健康食品や、健康グッズ、或は様々な健康法に関して、これらを普及していく側と、普及される側の人々とでは、視点が全く異なるのは当然でしょう。

売り手側は、とにかく物なりメソッドなりが広まって利益を生むことが、建前は兎も角として第一義に置かれるのに対し、買い手の側としては、より安価により手軽に効能書き通りのことが得られるのを望みます。

売り手の側は、中には理論を強調する場合もあるでしょうが、それらはむしろ少数で、大抵は誰にでも分るような体験談を重視して、我々買い手にアピールするのがセオリーでしょう。

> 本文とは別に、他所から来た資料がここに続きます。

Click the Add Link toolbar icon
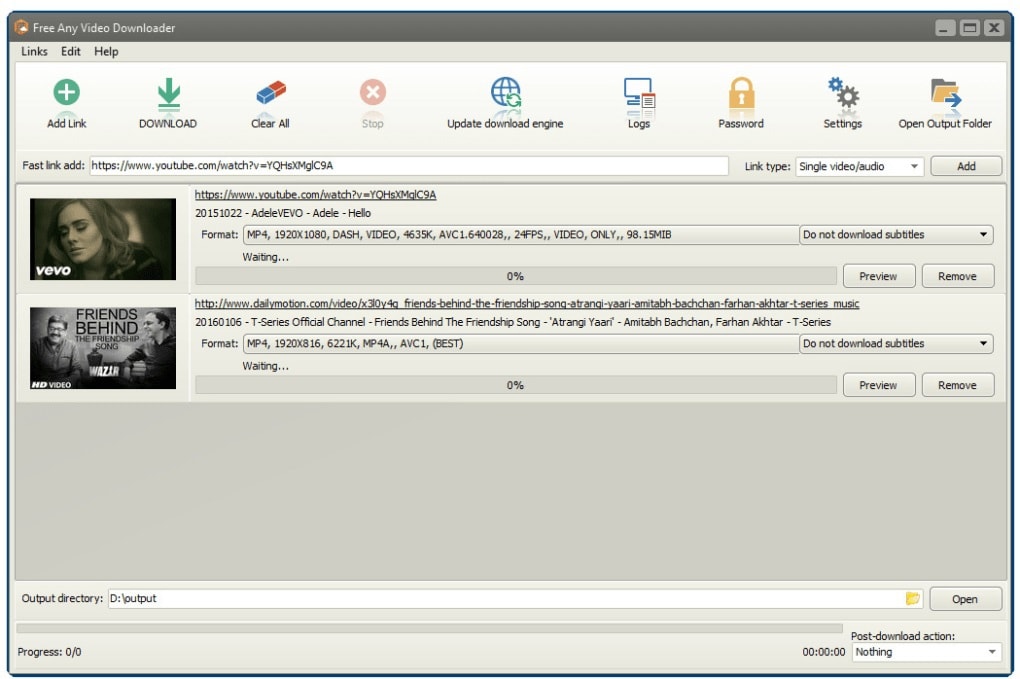 coord(67,95)
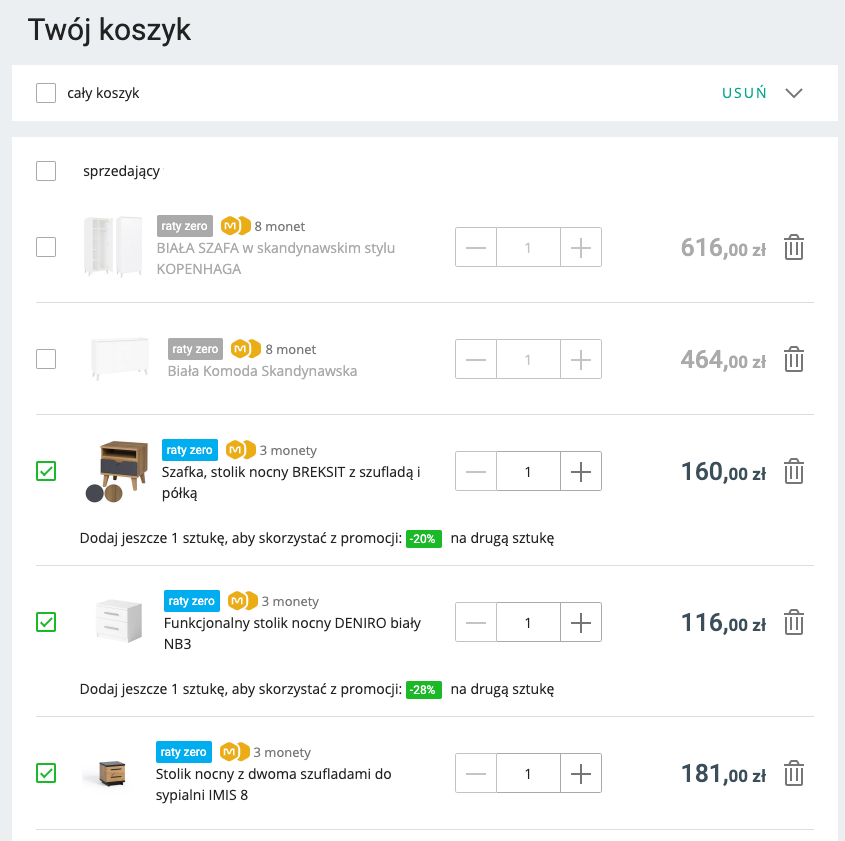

残念ながら、その本質において体験談は、物事の真贋を見分ける上で、あまり意味を持ちませんし(マスコミを賑わせる健康関連の事件のほとんどが体験談先行の薬事法違反のかどで御用になっています)、満足な医学知識や理科の知識を持ち合わせていない一般の方々が、理論面から真贋を判断しようとするのも困難です。

また、科学の基礎理論の側にも不備があるかもしれず、私の経験からしても、従来の科学的知識で否定されたものの中にも、思わぬ本物があることは否定できません。

では、私達はどうのようにして身の回りを取り巻く健康情報を判断すればよいのでしょうか?

ここで、月並みと批判されることを覚悟で申し上げれば、結局は“常識”によって判断するのが、一番間違いが少ないと言えます。

息を長時間止めることを要求する呼吸法、特定の食べ物を食べ続けるダイエット法、即身仏になろうとするかのような「求道」の二字が頭に浮かぶ食養法…どれも健全な常識から考えて健康になれるとは思えないものばかりでしょう。

飲尿療法などは、一部の人には著効を示すこともある一種のショック療法ですが、万人が試みて無害であるかどうかは、概ね常識的判断で事足りると言えましょう。

また、その商品なり方法なりを勧めてくる人物が信頼に足るかどうかも、その人の言より、常識的に見て信頼できそうな人物かどうかという視点で判断すべきです。

一流の詐欺師でもない限り、簡単にボロが出るものです。悪意が感じられずとも、カルトの信者よろしく瞳の奥に異様な輝きを放つものがあれば、距離を置いて客観的に見てみましょう。

君子危うきに近寄らず…君子ではない貴方も、常識を駆使して危うきを切り抜けて下さい。

少し勉強家と自惚れている人も、常識を軽視すると思わぬところで足元をすくわれることになるかも知れません。

そもそも、日夜「健康」という名の妄想に追われ続けることこそが、「不健康」を誘発するストレスそのものです。

健康に過敏になりすぎないことは、どんな健康法よりも大事なことでしょう。